Please set down exactly the lines from the one containing "Switch to the 标准 tab at the bottom" through the last line of the records below, both included, with no pictures.

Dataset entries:
- - - - -

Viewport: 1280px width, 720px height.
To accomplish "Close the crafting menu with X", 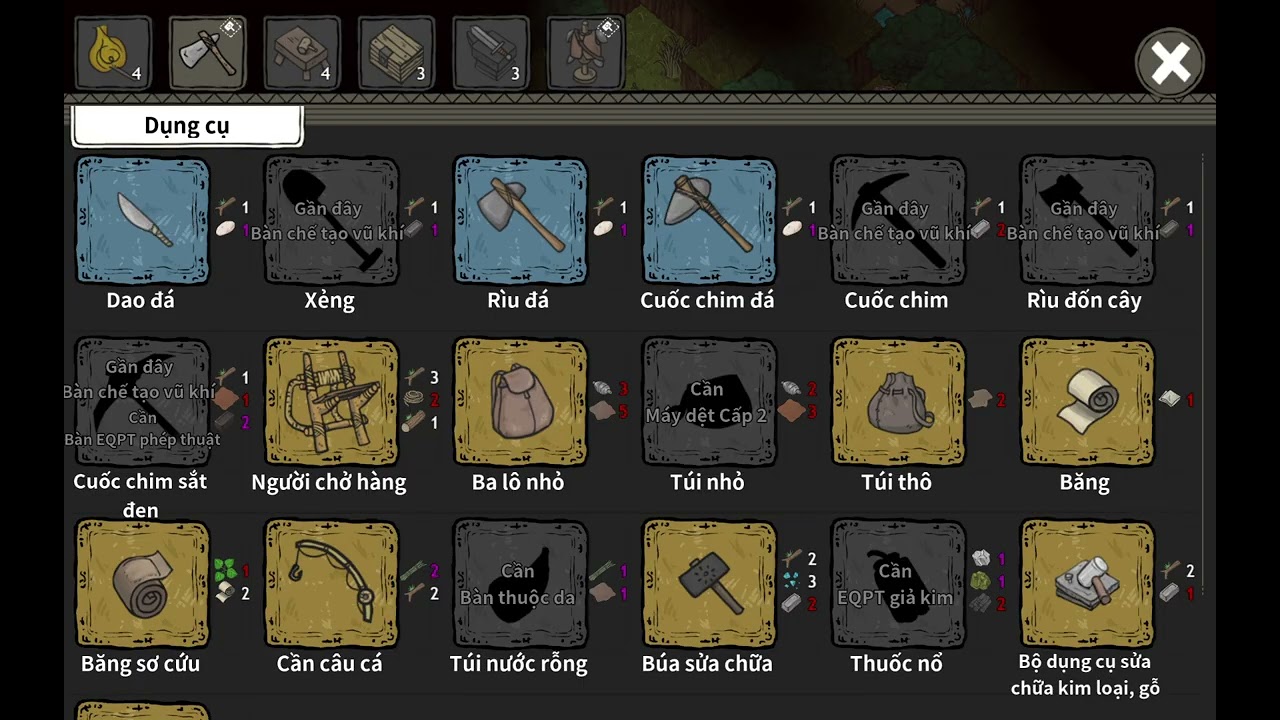I will point(1170,63).
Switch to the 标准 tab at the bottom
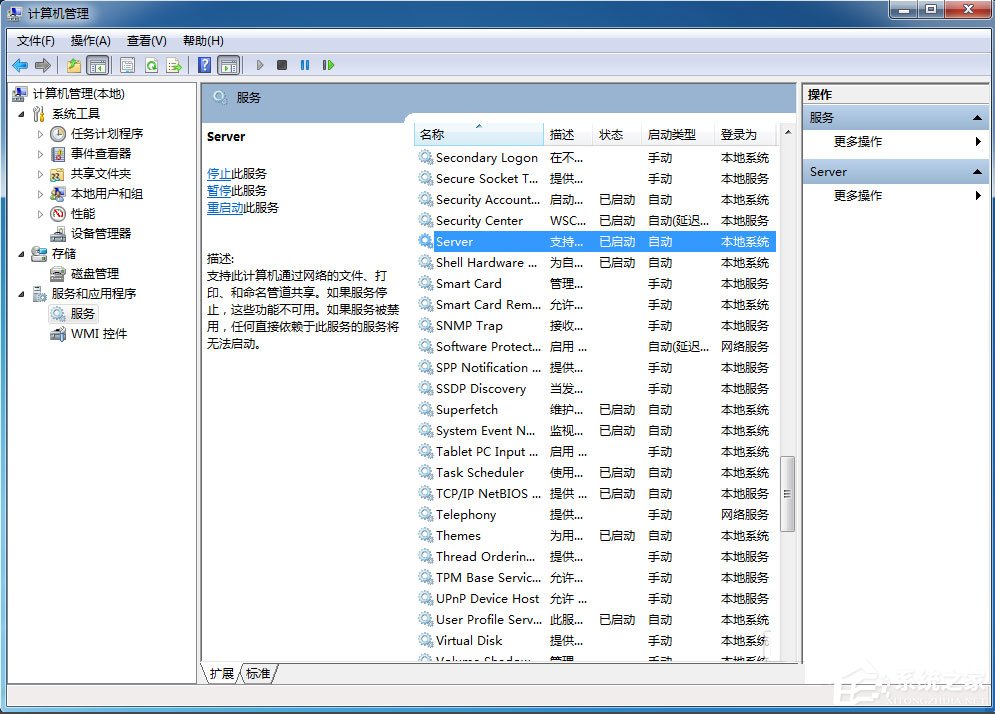The height and width of the screenshot is (714, 995). click(258, 673)
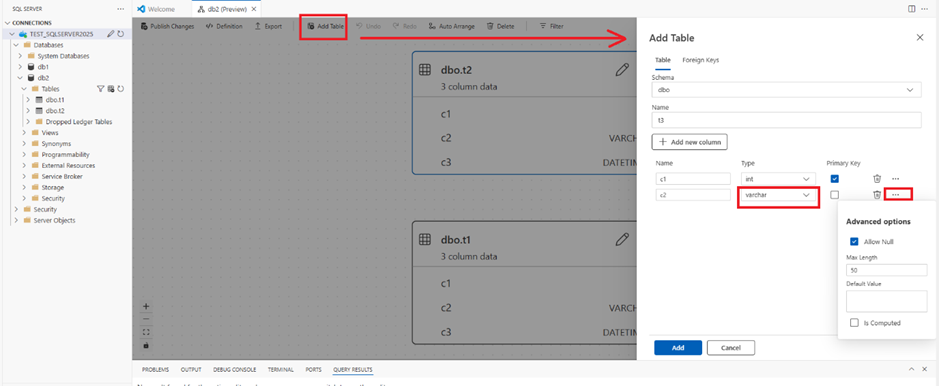Image resolution: width=939 pixels, height=386 pixels.
Task: Expand the db1 database tree node
Action: coord(20,67)
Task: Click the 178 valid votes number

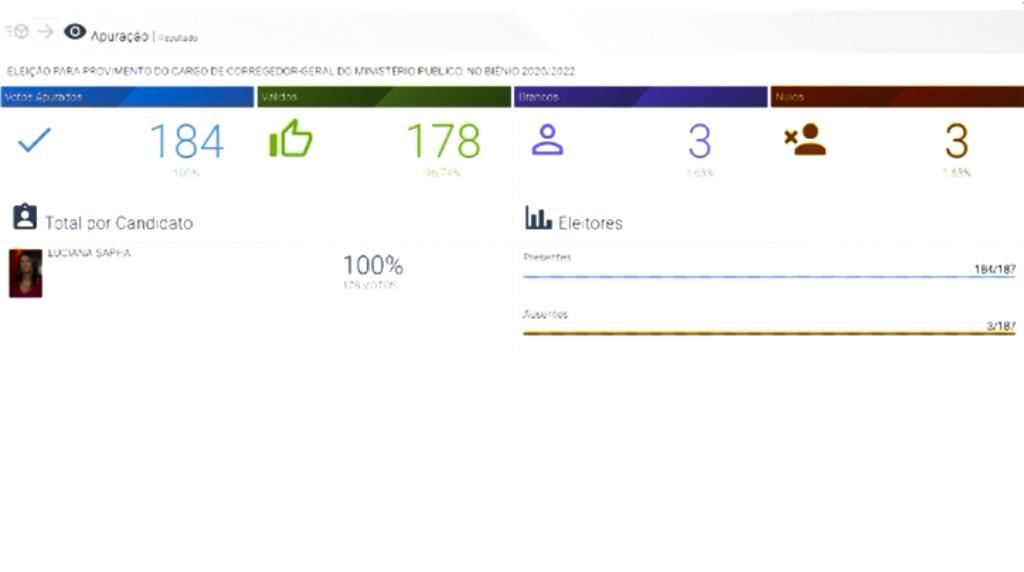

- - - - -

_Solution to the exercise_
Switch to the 标准 tab at the bottom
The height and width of the screenshot is (714, 995). click(258, 673)
Image resolution: width=939 pixels, height=386 pixels.
Task: Expand the db1 database tree node
Action: coord(20,67)
Task: Click the 178 valid votes number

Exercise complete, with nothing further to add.